Best Practices

Tag Design

Building a tag schema that works in practice — and still works in two years.

The tag schema is the hardest thing to get right and the most expensive to change. A schema that's too narrow leaves authors guessing where their data fits; a schema that's too wide leaves them picking between five near-synonyms and picking different ones each time. Either failure mode undermines everything downstream.

This page collects the patterns we've seen work.

Principles

Small is better than complete. A schema that authors can keep in their head and apply consistently is more valuable than a schema that captures every nuance but requires a reference manual. Start with five tags. Add more only when you have specific downstream controls that need them.

Bounded values beat free-form. Every free-form value is a policy-writing problem. origin: "customer" vs origin: "Customer" vs origin: "client" are three different tags to a policy engine. Enumerations force consistency.

Ordered levels where possible. Policies like "at least Confidential" are much easier to write against an ordered scale (public < internal < confidential < restricted) than against unrelated categories. If a tag is conceptually a level, model it as a level.

Match the organization's language. If your organization already uses "Internal Use Only" as a classification term, calling it sensitivity: internal will feel natural. Inventing a new terminology and imposing it invites drift.

Separate what from why. sensitivity (how sensitive is this) is different from regulatory-scope (which regulation applies) is different from business-domain (who owns this).
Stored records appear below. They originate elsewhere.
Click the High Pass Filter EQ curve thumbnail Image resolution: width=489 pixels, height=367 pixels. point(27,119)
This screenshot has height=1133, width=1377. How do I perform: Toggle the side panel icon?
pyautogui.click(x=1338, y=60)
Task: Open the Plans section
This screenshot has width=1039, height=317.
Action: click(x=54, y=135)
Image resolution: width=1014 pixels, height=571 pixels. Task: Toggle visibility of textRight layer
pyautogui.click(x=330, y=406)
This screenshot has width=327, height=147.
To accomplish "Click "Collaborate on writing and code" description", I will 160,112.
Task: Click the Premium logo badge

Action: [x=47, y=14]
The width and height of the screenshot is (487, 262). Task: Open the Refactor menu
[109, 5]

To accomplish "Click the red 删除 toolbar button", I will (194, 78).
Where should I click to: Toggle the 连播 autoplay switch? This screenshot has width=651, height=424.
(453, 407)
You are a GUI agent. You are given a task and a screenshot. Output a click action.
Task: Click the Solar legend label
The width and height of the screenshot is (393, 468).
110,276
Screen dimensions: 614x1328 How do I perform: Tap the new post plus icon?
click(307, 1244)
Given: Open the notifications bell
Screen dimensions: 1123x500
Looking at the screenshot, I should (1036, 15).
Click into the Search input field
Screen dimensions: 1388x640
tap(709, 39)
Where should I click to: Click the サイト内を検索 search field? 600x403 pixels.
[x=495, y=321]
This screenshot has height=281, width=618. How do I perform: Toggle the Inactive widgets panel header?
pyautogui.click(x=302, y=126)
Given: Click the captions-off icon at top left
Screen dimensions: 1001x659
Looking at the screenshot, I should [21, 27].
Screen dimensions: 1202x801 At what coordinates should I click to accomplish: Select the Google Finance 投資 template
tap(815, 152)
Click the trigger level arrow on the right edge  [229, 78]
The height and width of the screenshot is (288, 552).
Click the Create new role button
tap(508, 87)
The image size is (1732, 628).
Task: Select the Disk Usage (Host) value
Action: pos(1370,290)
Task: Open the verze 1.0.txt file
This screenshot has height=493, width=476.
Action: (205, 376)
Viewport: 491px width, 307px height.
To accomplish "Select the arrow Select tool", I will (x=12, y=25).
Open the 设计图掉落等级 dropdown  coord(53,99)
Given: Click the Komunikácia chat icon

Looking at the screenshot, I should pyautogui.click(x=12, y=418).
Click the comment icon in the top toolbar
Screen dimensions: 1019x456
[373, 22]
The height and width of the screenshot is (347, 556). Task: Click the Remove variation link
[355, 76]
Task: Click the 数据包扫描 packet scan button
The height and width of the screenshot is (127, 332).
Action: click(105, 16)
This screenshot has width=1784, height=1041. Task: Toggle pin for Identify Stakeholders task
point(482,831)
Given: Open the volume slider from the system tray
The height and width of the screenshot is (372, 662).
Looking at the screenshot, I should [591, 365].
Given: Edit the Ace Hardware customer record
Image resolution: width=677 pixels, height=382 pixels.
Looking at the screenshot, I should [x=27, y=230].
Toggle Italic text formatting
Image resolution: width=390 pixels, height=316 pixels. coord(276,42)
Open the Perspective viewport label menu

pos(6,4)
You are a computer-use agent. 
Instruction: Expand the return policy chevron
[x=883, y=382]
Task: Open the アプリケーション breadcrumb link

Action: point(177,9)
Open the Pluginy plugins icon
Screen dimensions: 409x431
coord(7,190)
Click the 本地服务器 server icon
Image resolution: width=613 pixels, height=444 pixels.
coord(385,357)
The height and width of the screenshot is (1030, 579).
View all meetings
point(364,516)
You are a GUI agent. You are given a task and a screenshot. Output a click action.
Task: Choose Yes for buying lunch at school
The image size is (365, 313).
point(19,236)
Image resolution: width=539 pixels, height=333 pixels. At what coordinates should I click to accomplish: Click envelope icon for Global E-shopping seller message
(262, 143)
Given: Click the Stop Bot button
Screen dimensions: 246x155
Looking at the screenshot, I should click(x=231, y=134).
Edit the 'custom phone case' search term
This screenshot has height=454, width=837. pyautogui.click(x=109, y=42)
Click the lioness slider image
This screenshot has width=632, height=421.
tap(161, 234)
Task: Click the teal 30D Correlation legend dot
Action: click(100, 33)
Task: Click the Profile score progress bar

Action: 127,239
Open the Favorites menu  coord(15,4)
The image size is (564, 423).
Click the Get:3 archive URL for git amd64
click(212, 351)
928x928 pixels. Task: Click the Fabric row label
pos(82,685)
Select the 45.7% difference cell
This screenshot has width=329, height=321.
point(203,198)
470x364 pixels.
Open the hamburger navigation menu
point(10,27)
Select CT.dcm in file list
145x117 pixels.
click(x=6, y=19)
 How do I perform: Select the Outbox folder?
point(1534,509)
Conflating them produces tags that are hard to reason about.

Patterns that work

The levels-and-scopes pattern

Most organizations converge on something like:

  • Sensitivity (ordered): public, internal, confidential, restricted
  • Regulatory scope (multi-value): pii, phi, pci, cui, itar, or empty
  • Business domain: finance, engineering, legal, customer, hr, operations
  • Retention class: ephemeral, standard, long-term, indefinite
  • Origin: internal-produced, customer-provided, third-party-provided

These five tags answer most of the questions policies actually ask: how sensitive is this, what regulation applies, who owns it, how long must it live, and who originated it.

The project-scoped pattern

For organizations that organize by discrete projects (engineering groups, client engagements, research projects):

  • Everything above, plus
  • Project: an enumerated list of active projects

A policy can then express "this data is specific to Project X and only Project X's members can access it." When projects end, the tag remains for historical evidence; new data stops carrying it.

The coalition pattern

For organizations that share data with external partners under varying agreements:

  • Everything above, plus
  • Releasability: enumerated destinations (internal-only, partner-X, partner-Y, public).

A policy then reasons about whether a specific recipient is in the releasability set. When a new partner joins, the tag schema extends with a new releasability value; existing data is unaffected.

What not to do

Don't encode secrets in tag values. Tags are visible at administrative review. Don't use tag values that themselves reveal sensitive information.

Don't layer classification with project names that change. A project tag of Project-Apollo that is renamed Project-Artemis mid-stream produces a schema-evolution problem. Use stable identifiers.

Don't conflate obligation with classification. An object that must be watermarked when viewed is a policy obligation — it isn't a classification. A tag like watermark-required: true is the wrong tool; an obligation attached to the viewing policy is the right one.

Don't create tags for things the policy engine can compute. The object's age, size, or format are things the system already knows. Don't encode them as tags; reference them directly in policies.

How to validate a draft schema

Before making the schema tenant-live, run it through a validation cycle:

  1. Sample content. Pull a representative sample of real content — pre-classification documents from the existing organization. At least a few hundred objects, ideally a thousand.

  2. Have authors classify. Ask three to five different authors to apply the schema to the same sample, independently. If they agree on 80%+ of objects, the schema is usable. If they agree on 50%, the schema has ambiguities.

  3. Inspect disagreements. Where authors applied different tags to the same object, understand why. Sometimes the object really does straddle categories (fine — the schema lets the author pick one). Sometimes the category definitions are unclear (fix the schema before launch).

  4. Write ten real policies. Take actual governance statements from your organization's policies — the written ones in Word documents — and express them against the schema. If you can't, the schema is missing something.

  5. Test evolution. Imagine adding a new classification value in six months. Does it fit, or does it require re-classifying existing data? An additive change is fine; a re-classification is a migration.

Invest a few weeks in this validation. The schema you emerge with is the schema you'll run for years.

Maintenance

The schema will evolve. Additive changes are cheap — adding a new business-domain value when a new business unit is formed, for example. Restrictive changes are expensive — removing a value that existing data carries.

Review the schema annually. Retire values that haven't been used in a year. Add values that have been reached for repeatedly via free-form workarounds.

The point is not to have the perfect schema on day one. It's to have a schema that can evolve without requiring a re-classification of the entire data estate.